Competitive aromatase inhibitors are molecules that compete with the substrate androstenedione for non-covalent reversible binding to the active site of the enzyme to decrease the amount of oestrogen formed. Irreversible aromatase inhibitors are steroidal agents that inactivate aromatase. Both irreversible steroidal aromatase inactivators and reversible non-steroidal aromatase inhibitors have been developed for use in the clinical situation.

Aminoglutethimide was the prototype reversible aromatase inhibitor and, although effective at decreasing aromatisation, this agent inhibited a number of other CYP-450 enzymes, resulting in significant toxicity. Newer agents are now more effective and more specific.

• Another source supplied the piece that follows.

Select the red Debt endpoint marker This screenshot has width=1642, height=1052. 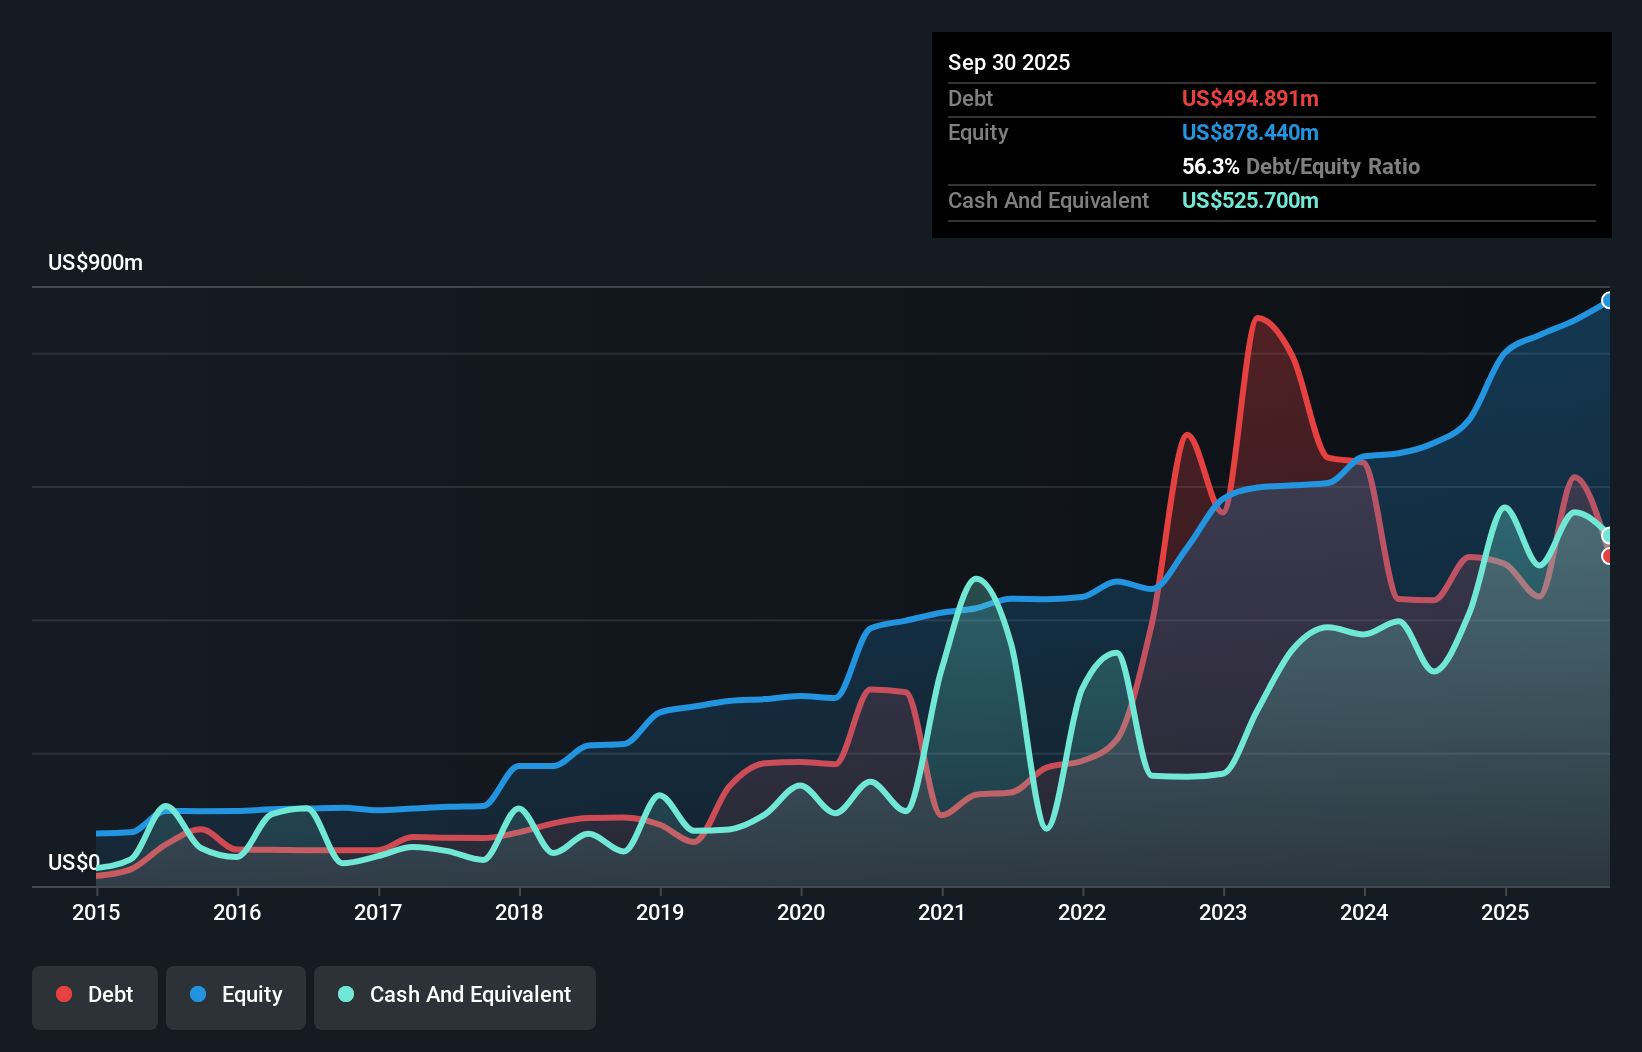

Greater specificity has also been obtained with the irreversible steroidal antiaromatase agents. This class of compounds is structurally related to androstenedione. It is initially recognised by the aromatase enzyme as a false substrate and then transformed to an intermediate that binds irreversibly to the enzyme causing its inactivation. This type of interaction has the potential for enhanced selectivity and these inactivators cause potent and sustained inhibitory action for example, formestane, the prototype of this class of drugs, is 30- to 60- fold more potent than aminoglutethimide.

 

About Exemestance

Exemestane is a novel oral irreversible aromatase inactivator. It is rapidly absorbed and reaches peak plasma concentrations within 2 hours following oral administration of a 25 mg dose. Exemestane has a mean terminal half-life of 24 hours, which is shorter than for the non-steroidal inhibitors. The drug is eliminated by the liver and kidneys.

The potency and duration of aromatase inhibition in healthy postmenopausal volunteers exceeded initial expectations. A single oral dose of exemestane 25 mg caused a long-lasting reduction in plasma and urinary oestrogen levels, with maximal suppression occurring 2 to 3 days after dosing and persisting for 4 to 5 days.

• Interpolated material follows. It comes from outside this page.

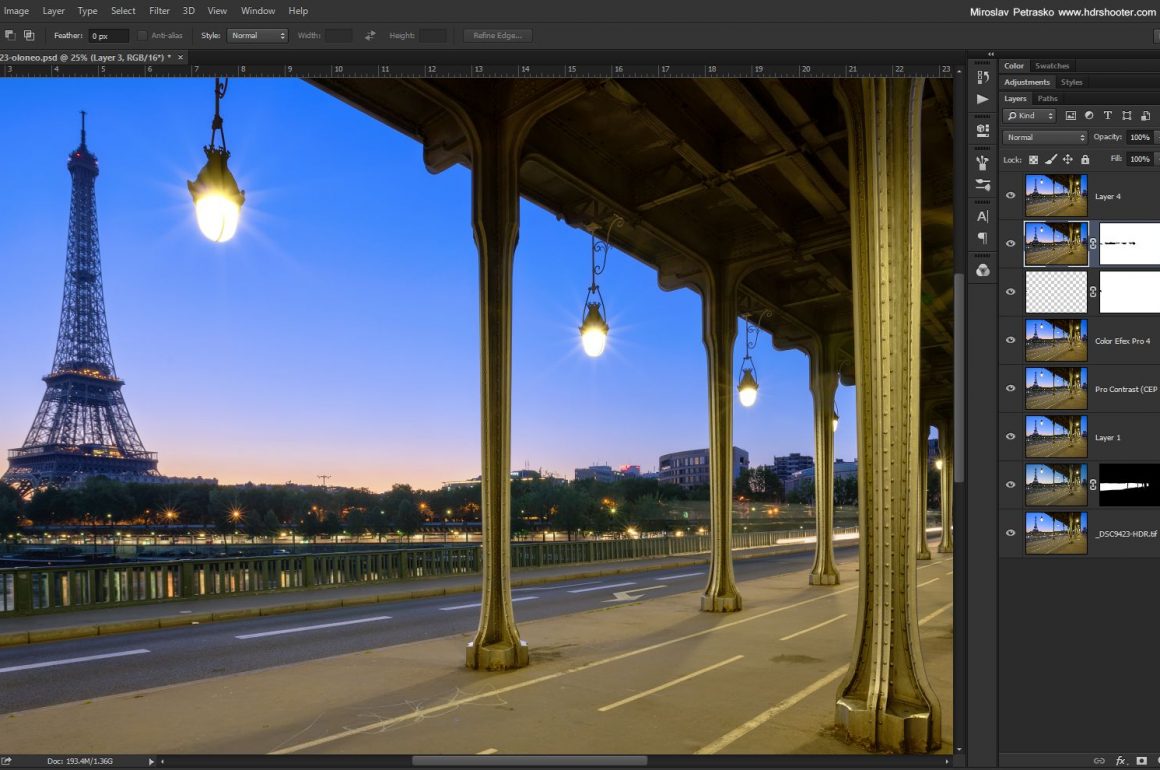
Task: Open the Paragraph panel icon
Action: 982,238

Maximal inhibition of peripheral aromatase activity of 98% and inactivation of oestrogen production of 85% to 95% is observed with an oral dosage of 25 mg given once daily (Table 1). Oestrogen suppression is comparable to that of third-generation aromatase inhibitors. The selectivity of exemestane is confirmed by its lack of other endocrine effects. In comparison with other antiaromatase agents, there is extended aromatase inhibition with exemestane.

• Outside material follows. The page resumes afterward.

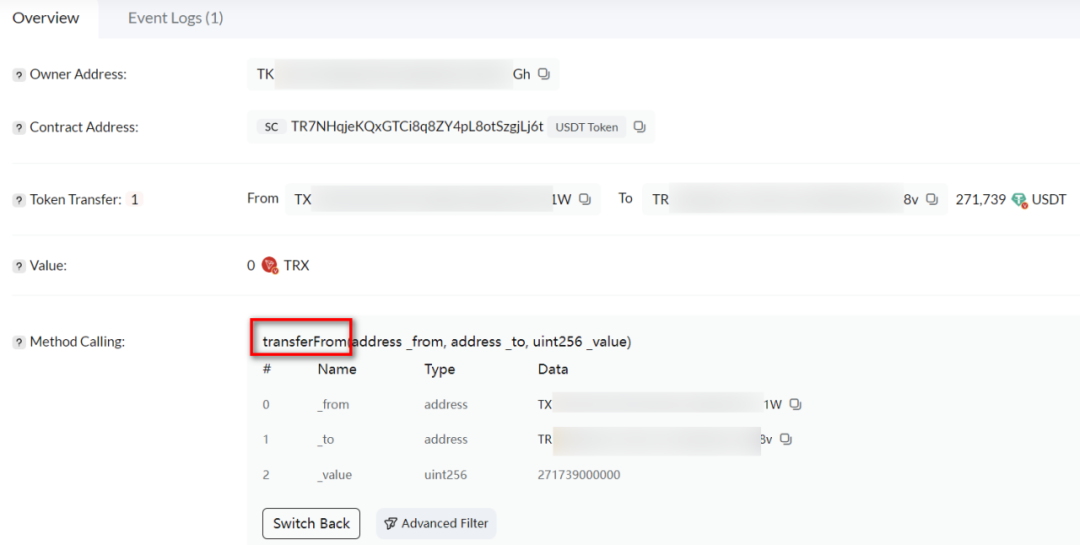
Task: Switch to the Event Logs tab
Action: 175,18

Exemestane has an excellent safety profile, with no significant drug toxicity at doses up to 600 mg/day. It is exceptionally well tolerated the maximum tolerated dose and dose limiting toxicity have not yet been identified. Adverse effects are usually mild to moderate, and include infrequent transient gastrointestinal effects, hot flushes, nausea, and fatigue.

Table 1 .Inhibition of aromatase activity by antiaromatase agents in
postmenopausal women with breast cancer.

Agent
Dose
Percent inhibition
Steroidal inactivators
Formestane 250 mg intramuscular
injection every 2 weeks
84.8
Exemestane

25 mg/day

97.9

Non-steroidal inhibitors
Aminoglutethimide 1000 mg/day
(4 divided doses)
90.6
Letrozole 2.5 mg/day
98.9

Anastrozole

1 mg/day

96.7

 

In Conclusion

Exemestane is a novel aromatase inactivator that demonstrates high potency and selectivity, broad-based efficacy and excellent tolerability in postmenopausal women with advanced breast cancer. The efficacy of this agent in post-menopausal women with progressive disease after other hormonal therapies has been clearly demonstrated exemestane shows a survival advantage compared with megestrol acetate in patients progressing after tamoxifen and is better tolerated.

Exemestane has also demonstrated efficacy in patients who have progressed following treatment with reversible antiaromatase inhibitors. This lack of cross-resistance may have clinical significance for the sequential or combined use of these agents.

The use of exemestane as first-line hormonal therapy for postmenopausal women with metastatic breast cancer is currently being assessed. The ability of this agent to improve disease-free survival in the earlier stages of breast cancer is also being investigated.

This article has been summarised from: Brueggemeier RW. Overview of the pharmacology of the aromatase inactivator exemestane. Breast Cancer Res Treat 2002;74:177-185.